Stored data
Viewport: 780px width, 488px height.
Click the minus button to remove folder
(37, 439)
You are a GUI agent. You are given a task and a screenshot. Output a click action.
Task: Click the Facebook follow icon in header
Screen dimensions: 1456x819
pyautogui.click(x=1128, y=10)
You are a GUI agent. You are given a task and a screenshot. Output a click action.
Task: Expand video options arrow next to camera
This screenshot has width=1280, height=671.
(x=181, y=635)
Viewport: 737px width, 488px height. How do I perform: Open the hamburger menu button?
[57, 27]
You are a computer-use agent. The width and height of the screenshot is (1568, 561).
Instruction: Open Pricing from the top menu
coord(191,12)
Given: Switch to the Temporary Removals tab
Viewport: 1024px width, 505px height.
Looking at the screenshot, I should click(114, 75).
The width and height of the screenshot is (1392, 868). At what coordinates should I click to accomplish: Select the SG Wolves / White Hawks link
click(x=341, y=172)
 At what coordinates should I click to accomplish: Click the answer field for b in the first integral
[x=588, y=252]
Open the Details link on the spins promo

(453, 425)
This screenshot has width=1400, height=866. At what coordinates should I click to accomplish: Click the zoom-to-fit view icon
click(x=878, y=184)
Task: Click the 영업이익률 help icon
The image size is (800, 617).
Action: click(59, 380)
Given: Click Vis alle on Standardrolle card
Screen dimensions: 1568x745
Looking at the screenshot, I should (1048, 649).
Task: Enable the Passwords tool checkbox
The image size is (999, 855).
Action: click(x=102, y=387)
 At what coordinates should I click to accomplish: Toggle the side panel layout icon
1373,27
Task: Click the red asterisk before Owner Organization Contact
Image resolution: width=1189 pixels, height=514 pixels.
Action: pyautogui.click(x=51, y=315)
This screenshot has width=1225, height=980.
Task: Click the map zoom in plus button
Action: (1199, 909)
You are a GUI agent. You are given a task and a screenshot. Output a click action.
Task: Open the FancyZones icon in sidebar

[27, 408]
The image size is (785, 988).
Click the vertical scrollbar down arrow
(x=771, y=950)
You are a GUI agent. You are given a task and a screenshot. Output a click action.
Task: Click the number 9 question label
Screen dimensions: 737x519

(TRY IT)
The whole set of records needs to be written out exactly.

(COMPLETED TASK)
Viewport: 780px width, 488px height.
Click the minus button to remove folder
(37, 439)
You are a GUI agent. You are given a task and a screenshot. Output a click action.
Task: Click the Facebook follow icon in header
Screen dimensions: 1456x819
pyautogui.click(x=1128, y=10)
You are a GUI agent. You are given a task and a screenshot. Output a click action.
Task: Expand video options arrow next to camera
This screenshot has width=1280, height=671.
(x=181, y=635)
Viewport: 737px width, 488px height. How do I perform: Open the hamburger menu button?
[57, 27]
You are a computer-use agent. The width and height of the screenshot is (1568, 561).
Instruction: Open Pricing from the top menu
coord(191,12)
Given: Switch to the Temporary Removals tab
Viewport: 1024px width, 505px height.
Looking at the screenshot, I should click(114, 75).
The width and height of the screenshot is (1392, 868). At what coordinates should I click to accomplish: Select the SG Wolves / White Hawks link
click(x=341, y=172)
 At what coordinates should I click to accomplish: Click the answer field for b in the first integral
[x=588, y=252]
Open the Details link on the spins promo

(453, 425)
This screenshot has width=1400, height=866. At what coordinates should I click to accomplish: Click the zoom-to-fit view icon
click(x=878, y=184)
Task: Click the 영업이익률 help icon
The image size is (800, 617).
Action: click(59, 380)
Given: Click Vis alle on Standardrolle card
Screen dimensions: 1568x745
Looking at the screenshot, I should (1048, 649).
Task: Enable the Passwords tool checkbox
The image size is (999, 855).
Action: click(x=102, y=387)
 At what coordinates should I click to accomplish: Toggle the side panel layout icon
1373,27
Task: Click the red asterisk before Owner Organization Contact
Image resolution: width=1189 pixels, height=514 pixels.
Action: pyautogui.click(x=51, y=315)
This screenshot has width=1225, height=980.
Task: Click the map zoom in plus button
Action: (1199, 909)
You are a GUI agent. You are given a task and a screenshot. Output a click action.
Task: Open the FancyZones icon in sidebar

[27, 408]
The image size is (785, 988).
Click the vertical scrollbar down arrow
(x=771, y=950)
You are a GUI agent. You are given a task and a screenshot. Output a click action.
Task: Click the number 9 question label
Screen dimensions: 737x519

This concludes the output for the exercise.